A month or two later, Operation Black Rain’s arrest warrants were served, per the Central District of CA, and other federal jurisdictions’ indictments. Doc and his son and brother (also former international officers who had been kicked out) were arrested with the 50+ California Mongols. Those three, and several others, immediately agreed to cooperate. Doc stayed busy telling tales to the government about his former brothers and affirming that the Mongols are indeed a racket, just as the G-men suspected all along.
Operation Black Rain culminated in a multi-agency, multi-state sweep that utilized more than 1,500 police in military accouterments, equipped with 162 search warrants. They seized a bunch of motorcycles and guns. Out Bad quotes John Torres, the same agent who had blatantly overstated what an impressive coup it was to sentence Danny Fabricant. With characteristic hyperbole he announced, “Today, the leadership of the Mongols, one of the most violent outlaw motorcycle gangs, was taken down. For three years, four brave and dedicated ATF undercover agents put their lives on the line to infiltrate the Mongols.”

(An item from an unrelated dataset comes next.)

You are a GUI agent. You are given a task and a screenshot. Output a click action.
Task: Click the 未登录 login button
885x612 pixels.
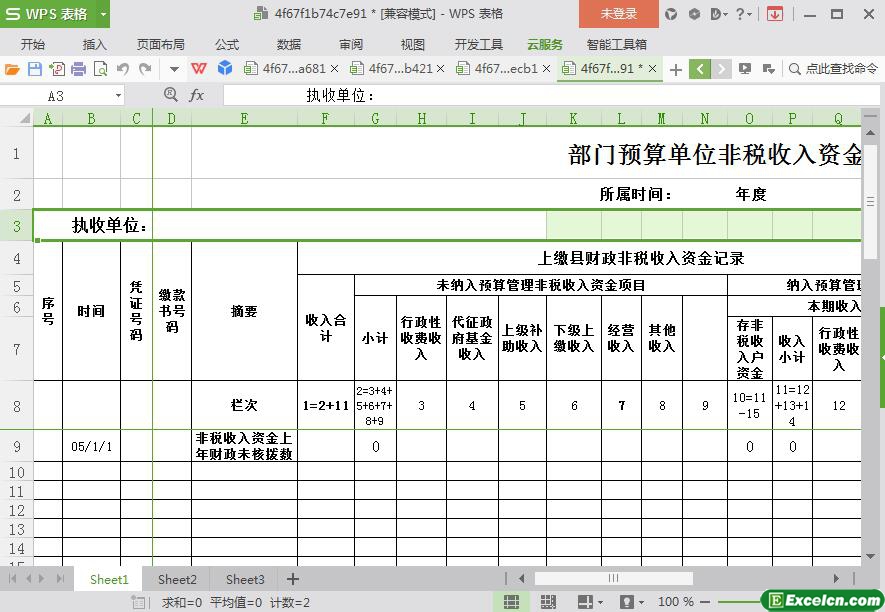point(618,14)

The press release didn’t mention the three others, back East, who continued to play motorcycle games for another year. In other words, a total of seven ATF undercovers had been accepted into the Mongols by the time Operation Black Rain suddenly ended. Luckily for the ATF, the East Coast Mongols were friendly with the Outlaws. After all, they had a common enemy – the Hells Angels. At least two of the ATF/Mongols became Outlaws. After a year or so, they rose in the ranks and were able to cause the indictment and convictions of the international Outlaw president and many others in that club.
In the West, there was the ultra-violent Billy Slow Brain, agent William Queen, whose masquerade only managed to bring about some relatively minor charges and sentences. Strangely, back when Queen ran Operation Ivan against the Mongols, he spoke to the press about guns and drugs and assaults, but said nothing about racketeering. And Ciccone himself, back in the Operation Black Rain days, had testified to a 2004 grand jury that the Mongols motorcycle club was not a racket. The case was People v. Fernandez, and Ciccone said the members were in it for fear and intimidation, not money. But by the summer of 2009, rage against the Mongols was intense, and the government longed to prove them to be a racketeering enterprise.

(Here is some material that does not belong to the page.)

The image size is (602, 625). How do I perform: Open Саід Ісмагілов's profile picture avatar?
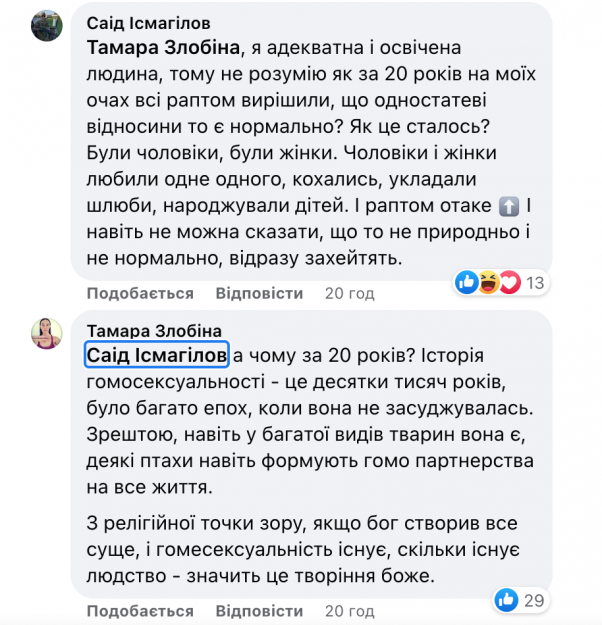pyautogui.click(x=47, y=25)
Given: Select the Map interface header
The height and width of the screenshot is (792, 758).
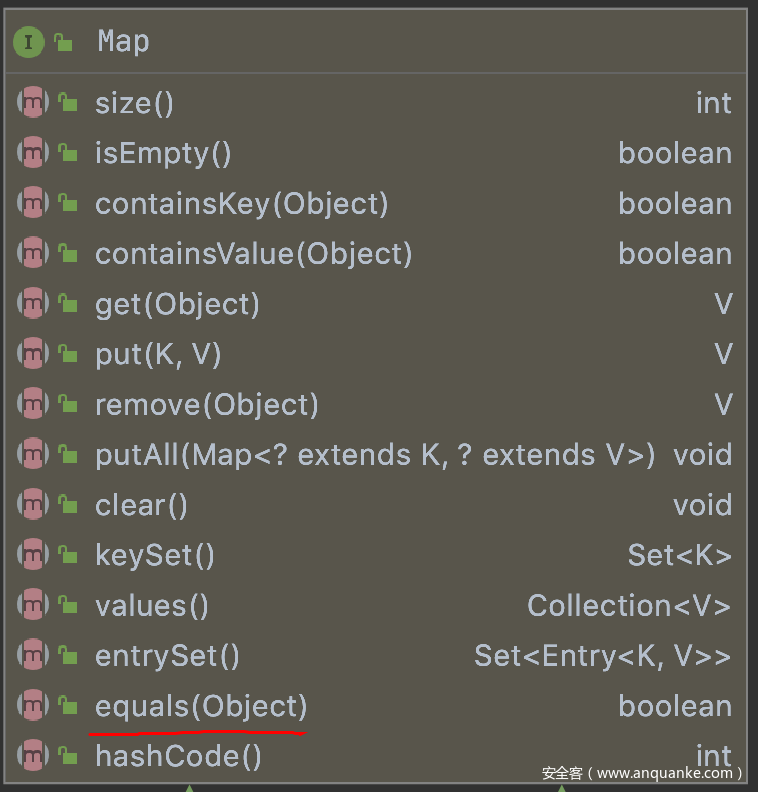Looking at the screenshot, I should 376,41.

Agent Ciccone muddied the waters by, for instance, telling the judge that US v Cavazos had to be top secret, because if sealed plea agreements were unsealed, the lives of those defendants would be at risk. The wily agent also took the time to correspond with The Aging Rebel website, posing as a biker and Hells Angel groupie called T-Dogg. These outpourings provided Davis, who is proprietor of the site, with plenty of insight into Ciccone’s psychological motivations for persecuting motorcycle enthusiasts.

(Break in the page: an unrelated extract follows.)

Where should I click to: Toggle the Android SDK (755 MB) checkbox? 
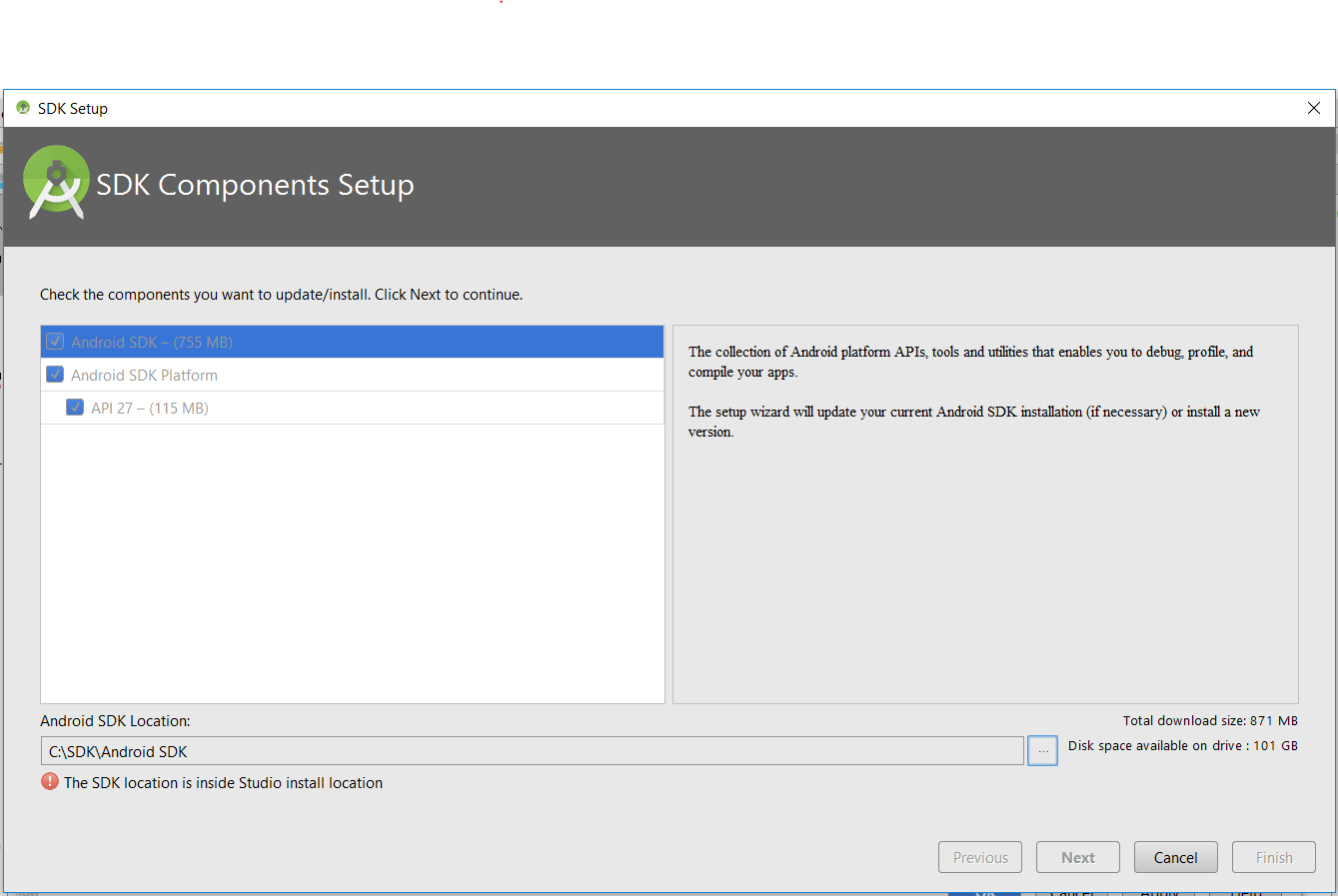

When the Mongol arrests were made, Doc and the other “cooperating” Mongols who were not immediately released were taken to the protective custody wing of an old San Bernardino County jail. Meanwhile Danny, recently convicted in Trial II, was still in the Metropolitan Detention Center, Los Angeles, which has six 128-bed housing units for male, pretrial guests. More than 40 of the remaining Mongols were to be housed there. In jails and prisons, there is normally an unofficial truce between motorcycle club members whose organizations are currently “at war” with each other. Still, the security people quickly decided that the incoming Mongols would be divided into the other five units. Having no common yard or chow hall, the guests of the various units ordinarily do not interact with each other.
In the MDC-LA, it was well known where Danny could be found on weekends – the “extra law library” sessions. Guests who are not representing themselves can sign up for one weekend per year in the law library. A few weeks later, Danny got a note from a Mongol he knew, asking if it would be okay if he signed up for a weekend session, so they could talk. Sure. They traded common information, mostly about Ciccone. Different Mongol officers then signed up for individual weekend advice sessions. Danny received copies of a lot of their discovery paperwork, which will help in his next trial.
The Mongols’ case was assigned to Florence Cooper, the “best” judge in the Central District. (Danny had the second worst). Late in 2009, the nice old judge was planning to retire, so about 30 of the Mongols entered guilty pleas, because chances for lenient sentences were better with her and a guilty plea, than with a to-be-assigned judge and a trial. Unfortunately, Judge Cooper died a few months before retirement, and her replacement “really dumped on them.”
Meanwhile, the ATF also experienced trouble in the ranks. Jay Dobyns had abandoned his Jay “Bird” Davis persona since 2007. The other Davis, “Aging Rebel” interviewed Dobyns and captured a quotational gem: “Going through what I have and am going through changes a person… You lose faith in people in general. You question whether or not people you trusted really understand loyalty.” This, from a man who had received all kinds of help and brotherly support from the Hells Angels it was his mission to betray. He had collected evidence against them and while they fought their charges, Dobyns was suing his employers for not appreciating him enough. Apparently, the ATF is well known for punishing agents who fall from favor. Cops of all kinds cherish their cult of brotherhood, but it seems like motorcycle clubs could teach them something about loyalty. The master betrayer was betrayed by his own gang.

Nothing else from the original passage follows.